There is always a constituency that wants to believe the mundane institutions and inequalities around them are ORDAINED BY GOD and thus absolutely and unquestionably legitimate—rather than being the detritus left over from a campaign of racist violence

So they tell each other in church that the Constitution was divinely inspired

Some of them even claim cops are a kind of priest

6 Likes

Ordination in the Universal Life Church is faster and cheaper but getting a badge gives longer-lasting benefits and better immunity.

I had not seen the National Popular Vote site but makes sense that it’s going on.
My first thought was, will it achieve its objectives? I will read through the site and see if I can come to a conclusion on that.
Second thought was, would it survive the lawyers?

1 Like

I don’t think that anyone’s been able to put forward a reasonable legal theory that they can’t do it so far.

2 Likes

The beauty of the National popular vote compact is it basically end-runs the Electoral College by pledging each state’s electors to the winner of the national popular vote. It all but makes obsolete the electoral college and achieves what a Constitutional Amendment would without the hassle of a national referendum

It also negates the disproportionate power that small, less populated states have over the electoral process by defying the will of the majority.

That’s one reason why small and unpopulated states that skew conservative use the electoral college as a cudgel to impose minority rule against the majority of the rest of the population.

5 Likes

Under the national popular vote compact the states that have signed on pass state laws that award the states electoral college votes to the winner of the national popular vote - but the electoral college continues to be an institution under the constitution.

The national popular vote site posits that the small states actually do not have an influence under winner take all.

“The current state-by-state winner-take-all system actually shifts power from small and medium-sized states to an accidental handful of closely divided battleground states.”

There is an interesting table that shows which states are the battleground and which are not. Other tables support the thesis that the 13 battleground states, with 162 EC votes, get all the campaign visits and spending (pre and post election) while the states that reliably vote either democrat (196 EC votes) or republican (180 EC Votes) are largely ignored.

BTW, it looks like this compact would survive legal challenges since it’s within the purview of the states to award their EC votes how they decide to.
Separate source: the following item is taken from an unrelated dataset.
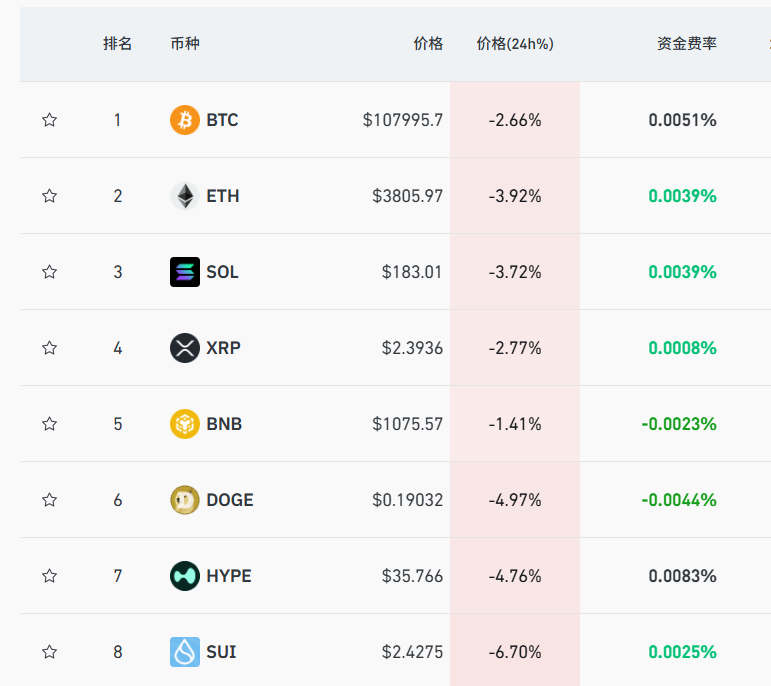The image size is (771, 686).
Task: Click the Solana logo icon
Action: tap(185, 272)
There is already case law that says the current winner take all laws are not unconstitutional so the obverse would most probably be true also.

Of course these popular vote state laws can be repealed/replaced at any time by, for example, a new state government with a reason to do so. The “History of Winner Take All State Laws” section on the National Popular Vote site explains how this happened in the past, which gives us a view into the possible future.

Still, that’s no reason not to go forward with trying to make it happen. Maybe a few election cycles under national popular vote would garner enough support for an actual amendment to pass.